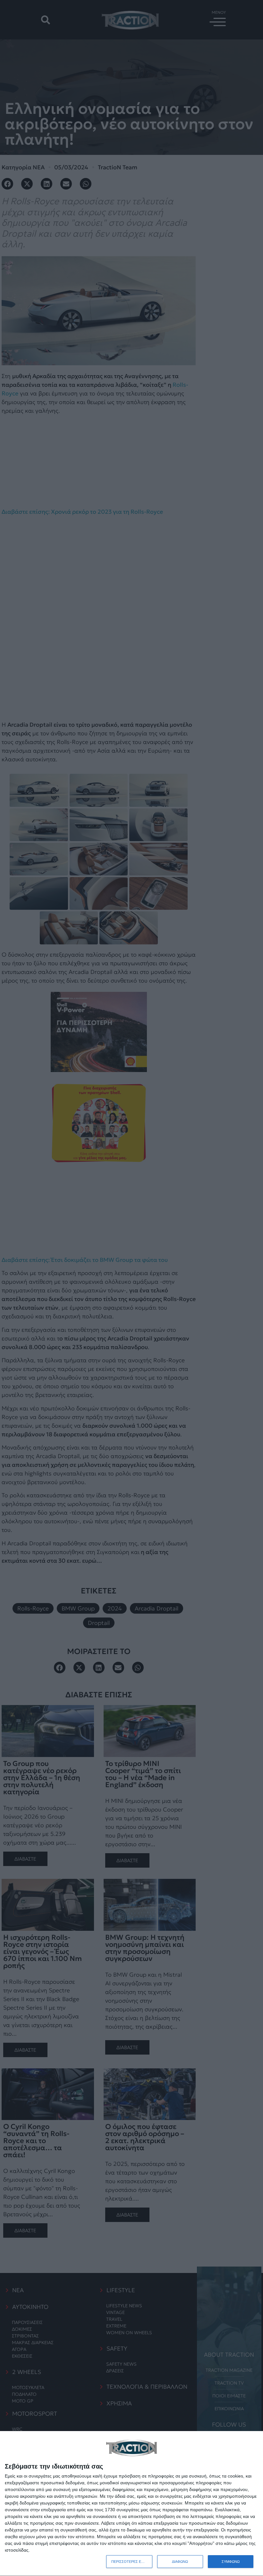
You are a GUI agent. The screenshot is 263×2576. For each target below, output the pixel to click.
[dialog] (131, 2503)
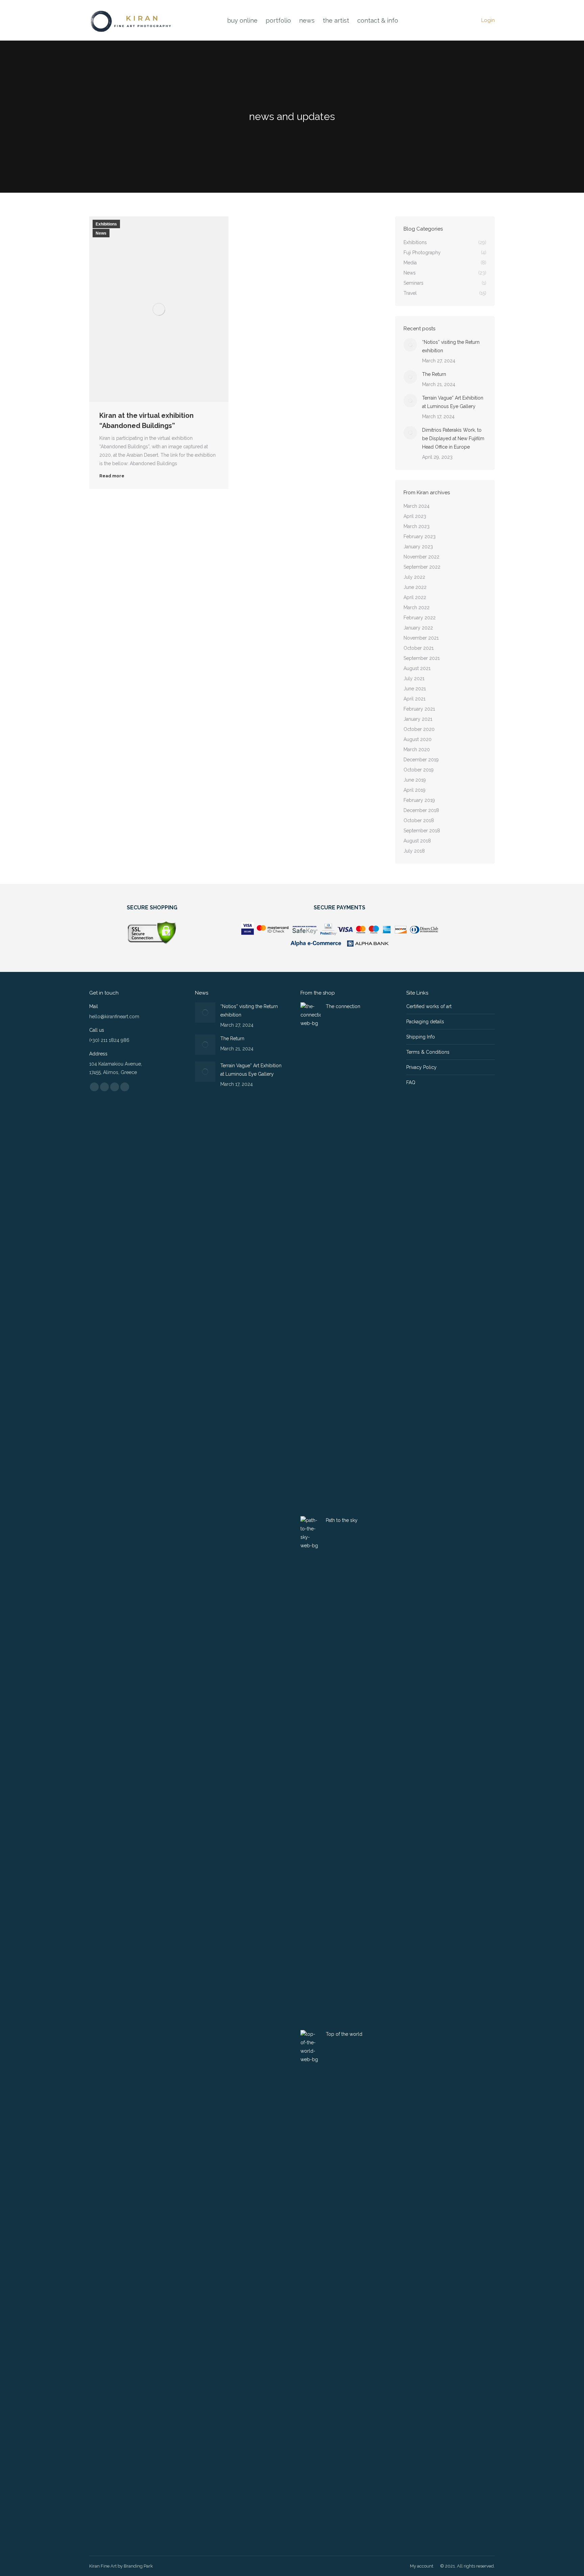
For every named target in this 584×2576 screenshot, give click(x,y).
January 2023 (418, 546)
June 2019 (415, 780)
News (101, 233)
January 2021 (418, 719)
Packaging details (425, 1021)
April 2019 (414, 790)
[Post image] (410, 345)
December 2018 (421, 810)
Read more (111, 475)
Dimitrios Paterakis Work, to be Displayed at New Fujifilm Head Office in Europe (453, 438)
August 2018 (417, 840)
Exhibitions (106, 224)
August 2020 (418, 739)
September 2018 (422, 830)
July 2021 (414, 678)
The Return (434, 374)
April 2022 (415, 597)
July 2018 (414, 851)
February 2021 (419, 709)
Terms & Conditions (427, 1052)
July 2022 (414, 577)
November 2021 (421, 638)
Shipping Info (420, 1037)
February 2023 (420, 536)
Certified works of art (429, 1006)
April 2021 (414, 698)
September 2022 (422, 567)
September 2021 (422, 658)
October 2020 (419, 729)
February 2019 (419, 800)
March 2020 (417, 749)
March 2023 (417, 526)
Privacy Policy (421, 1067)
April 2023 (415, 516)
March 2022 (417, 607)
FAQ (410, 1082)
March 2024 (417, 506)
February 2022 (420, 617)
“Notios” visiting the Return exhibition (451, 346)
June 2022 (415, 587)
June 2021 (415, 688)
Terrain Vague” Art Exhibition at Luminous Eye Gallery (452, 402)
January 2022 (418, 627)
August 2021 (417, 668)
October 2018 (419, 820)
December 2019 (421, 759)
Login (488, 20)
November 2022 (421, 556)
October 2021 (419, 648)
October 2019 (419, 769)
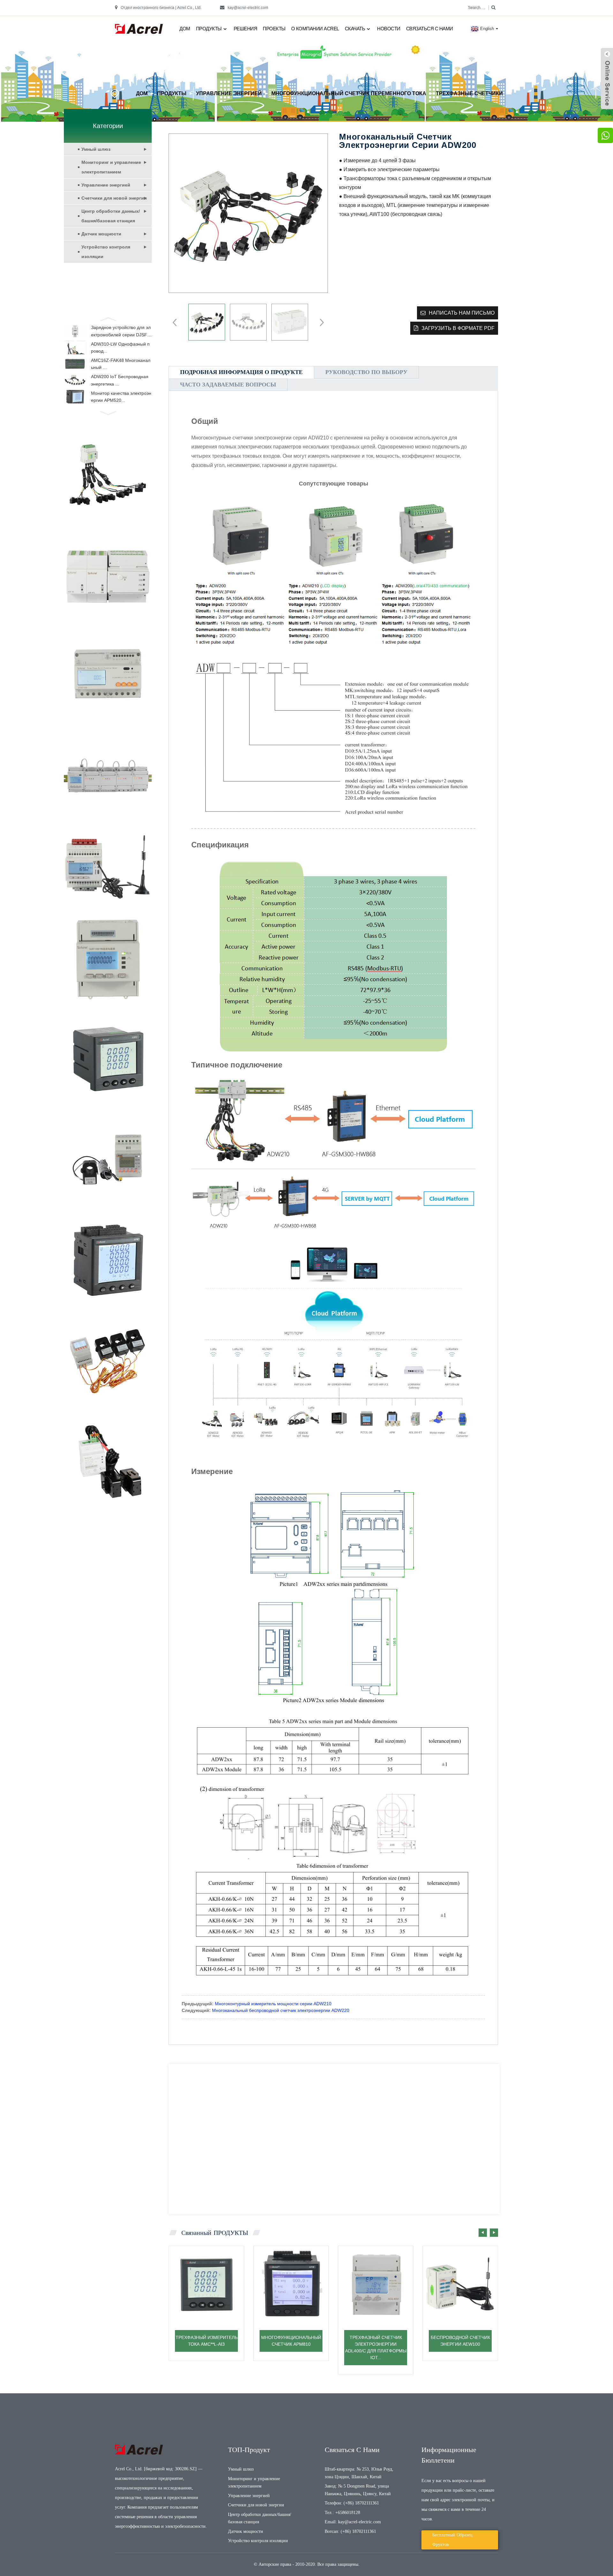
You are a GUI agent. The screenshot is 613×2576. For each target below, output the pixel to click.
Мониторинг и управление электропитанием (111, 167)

* **Task goal**
Each line above gets copied exactly; leave the pictures out.

* **Task solution**
You are a GUI agent. The screenshot is 263×2576. For each target below, output the pixel to click.
[dialog] (131, 2503)
For every named target in this 584×2576 screenshot, give click(x,y).
January 2023 (418, 546)
June 2019 (415, 780)
News (101, 233)
January 2021 (418, 719)
Packaging details (425, 1021)
April 2019 (414, 790)
[Post image] (410, 345)
December 2018 (421, 810)
Read more (111, 475)
Dimitrios Paterakis Work, to be Displayed at New Fujifilm Head Office in Europe (453, 438)
August 2018 (417, 840)
Exhibitions (106, 224)
August 2020 (418, 739)
September 2018 (422, 830)
July 2021 (414, 678)
The Return (434, 374)
April 2022 (415, 597)
July 2018 (414, 851)
February 2021 (419, 709)
Terms & Conditions (427, 1052)
July 2022 (414, 577)
November 2021 (421, 638)
Shipping Info (420, 1037)
February 2023 (420, 536)
Certified works of art (429, 1006)
April 2021 (414, 698)
September 2022 (422, 567)
September 2021 (422, 658)
October 2020 (419, 729)
February 2019 (419, 800)
March 2020 (417, 749)
March 2023 (417, 526)
Privacy Policy (421, 1067)
April 2023 (415, 516)
March 2022 (417, 607)
FAQ (410, 1082)
March 2024 (417, 506)
February 2022 (420, 617)
“Notios” visiting the Return exhibition (451, 346)
June 2022 (415, 587)
June 2021 (415, 688)
Terrain Vague” Art Exhibition at Luminous Eye Gallery (452, 402)
January 2022 (418, 627)
August 2021 (417, 668)
October 2018 (419, 820)
December 2019 (421, 759)
Login (488, 20)
November 2022 (421, 556)
October 2021 (419, 648)
October 2019 (419, 769)
You are a GUI agent. The screenshot is 613×2576. For each target below, output the pixel to click.
Мониторинг и управление электропитанием (111, 167)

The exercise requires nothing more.